C’est le nombre de journalistes tués dans la série d’attentats qui a frappé le pays lundi. L’organisation Reporters sans frontières (RSF) et le Centre des journalistes d’Afghanistan (AJC) ont recensé neuf journalistes tués dans le double attentat à Kaboul, dont le chef photographe de l’Agence France-Presse (AFP) à Kaboul, Shah Marai.

Huit autres journalistes présents, selon l’AJC confirmée par RSF, ont été fauchés par cette explosion. Tous travaillaient pour une radio ou des télévisions afghanes, dont un pour la chaîne Tolo News, déjà très éprouvée par un attentat revendiqué par les talibans en 2016, qui avait fait sept morts parmi ses employés.

« Il s’agit de l’attaque la plus meurtrière [contre des journalistes] depuis la chute des talibans en décembre 2001 », souligne RSF dans un communiqué.
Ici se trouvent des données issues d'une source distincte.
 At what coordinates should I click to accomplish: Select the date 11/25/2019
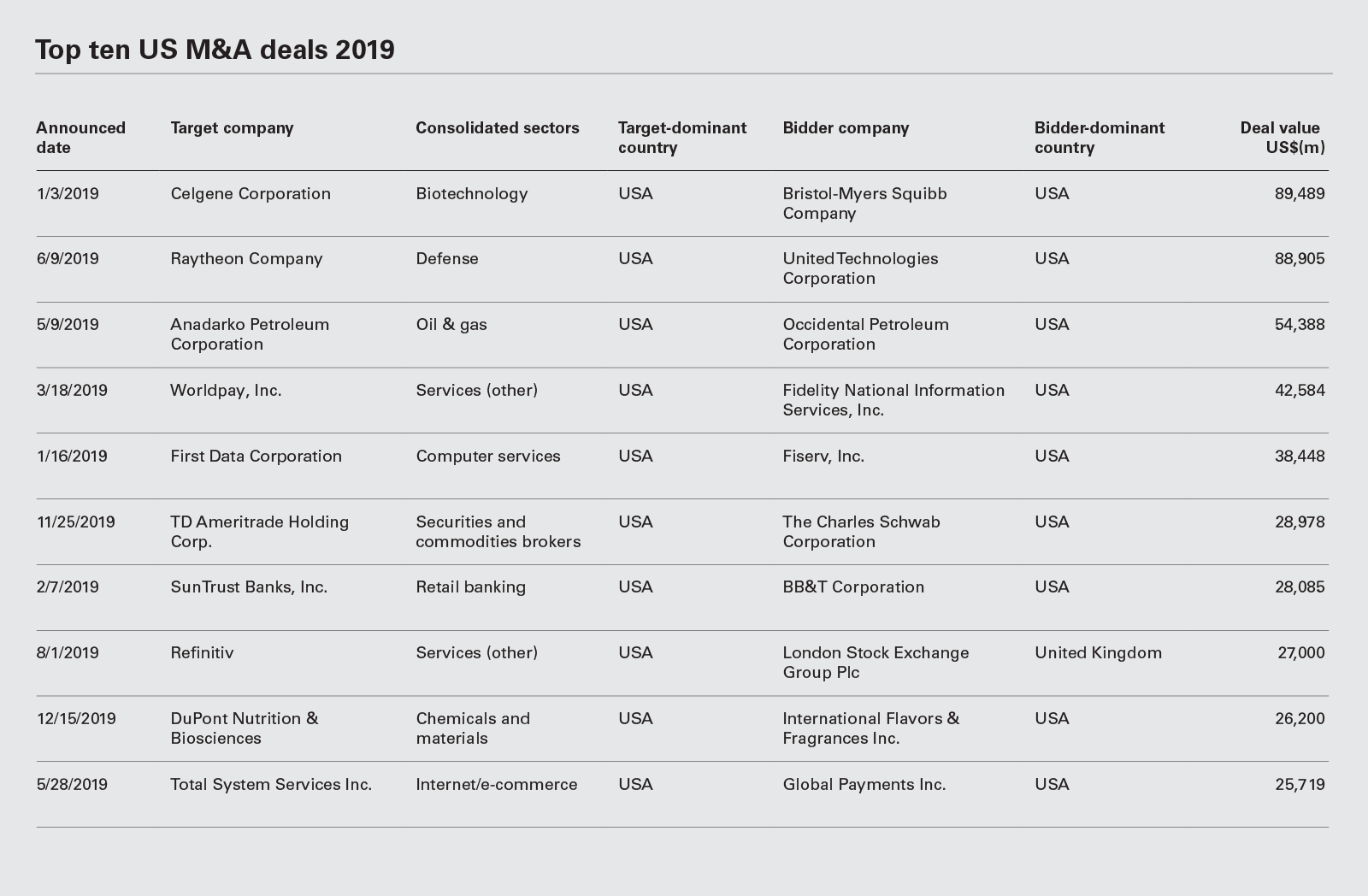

Il « visait sciemment la presse », estime l’ONG.

Un reporter afghan de la BBC en pachtou, Ahmad Shah, a par ailleurs été tué par balles à Khost dans le sud-est de l’Afghanistan, a annoncé la radio-télévision britannique à Kaboul.

La citation

« Nous sommes anéantis par la mort de notre photographe Shah Marai, qui témoignait depuis plus de quinze ans de la tragédie qui frappe son pays. La direction de l’AFP salue le courage, le professionnalisme et la générosité de ce journaliste qui avait couvert des dizaines d’attentats avant d’être lui-même victime de la barbarie », a déclaré Michèle Léridon, directrice de l’information de l’AFP.

De nombreux messages de sympathie et de condoléances ont afflué au bureau de l’AFP à Kaboul. Un autre journaliste de l’agence, Sardar Ahmad, avait été tué en mars 2014 avec sa famille dans un attentat taliban. Seul l’un de ses enfants, alors âgé de trois ans, en avait réchappé.

L’image

Des proches, des collègues et des amis prient près de la tombe de Shah Marai, chef photographe de l’AFP à Kaboul, tué dans un double attentat suicide qui a frappé la capitale tôt lundi. / Rahmat Gul / AP

Shah Marai, 48 ans, travaillait pour le bureau de l’AFP à Kaboul depuis 1996 et en était devenu un pilier. Grand gaillard mince aux yeux très bleus, il avait largement contribué à la couverture de l’Afghanistan lorsque le pays était sous le régime taliban et à celle de l’invasion américaine de 2001, ainsi qu’à tous les rebondissements qui ont suivi.

« J’ai appris tout seul la photographie, donc je cherche toujours à m’améliorer. Et maintenant mes photos sont publiées dans le monde entier », relevait-il.

Et après ?

Ces attaques surviennent alors que les talibans ont officiellement lancé mercredi leur offensive de printemps, rejetant ainsi implicitement de récents appels du gouvernement afghan visant à entamer des négociations de paix.

Kaboul est devenu selon l’ONU l’endroit le plus dangereux d’Afghanistan pour les civils, avec depuis un an une recrudescence des attentats d’ampleur, généralement perpétrés par des kamikazes et tour à tour revendiqués par les talibans ou l’EI.